Государя облачили в парадный общевойсковой мундир со звездой и орденами. Надели на руки белые перчатки. Положили на железную кровать, накрыв кисеей. В ногах поставили аналой с Евангелием, который по очереди читали священники, сменяясь каждые два часа».
Приложенный к записям протокол вскрытия удивил генерала: «На обеих ногах ниже икр приметны темно-коричневые рубцы, оставшиеся по заживлении ран, которыми государь одержим был прежде… Оболочка мозга во многих местах твердо приросла к черепу… Печень оказалась необычайно крупной». Когда в юности Шурку пугали сифилисом, то его почему-то потрясли не рассказы о провалившемся носе, а сообщение, будто мозги накрепко слипаются с костью и перестают варить. Неужели Ангел переболел страшной заразой? Вдруг совершенно в ином свете представилось нежелание государя жить с женой. Да он просто боялся за нее. А все искали тайных причин охлаждения.
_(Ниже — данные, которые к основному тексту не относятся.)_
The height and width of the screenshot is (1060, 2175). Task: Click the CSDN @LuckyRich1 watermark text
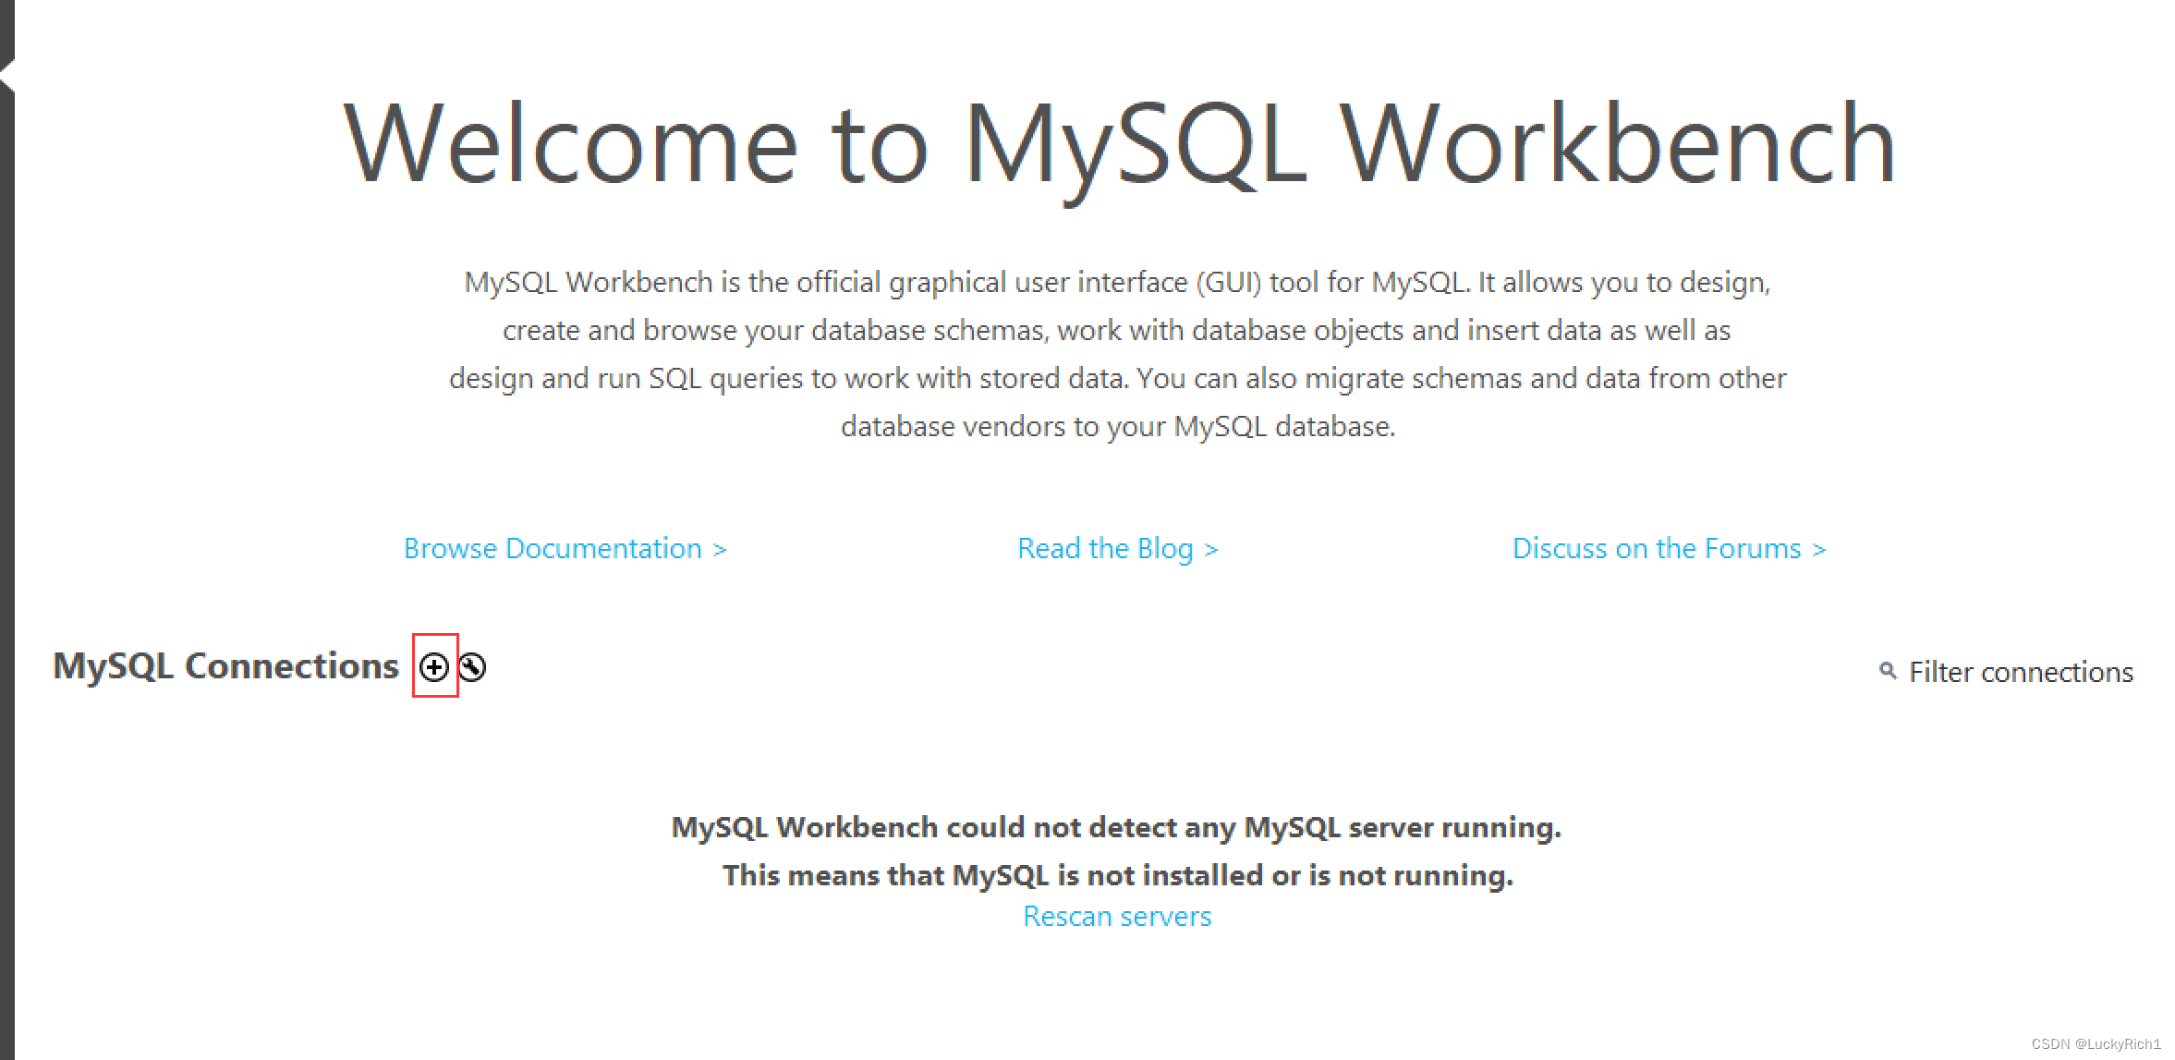point(2095,1044)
В тетрадке лежал еще один лист. Плотный, согнутый посередине, со слегка обтрепанными краями. Бенкендорф не сразу понял, что это, но вчитался и позеленел. Протокол опроса садовника Федора, который дал крестное целование не разглашать сути разговора и сообщил князю Волконскому следующее:
«К внучке я ходил на именины. Ночь-то была с 18-го на 19-е жуть. Ветер, холод до костей. С моря волна шла на берег злая. Я тверезый был, ей-богу, потому болезнь у меня в кишках, с детства винца нельзя испить. Тут думаю, как бы мимо дома в такой темнотище не проскочить. Пособи, Заступница! Вдруг понизу ветер утих, остался только в верхушках деревьев. Малость развиднелось. Ну, думаю, слава тебе Господи, дошел, вот моя хибара. Глядь, сад-то все светлеет и светлеет. А, вроде рано еще. Задрал я голову. Святые угодники! Прямо на нас плывет шар, как бы весь вылепленный из света, синеватый. И такая жуть меня взяла, такая вдруг тоска, точно ничего хорошего не осталось. Вот завыл бы и удавился. Чур меня!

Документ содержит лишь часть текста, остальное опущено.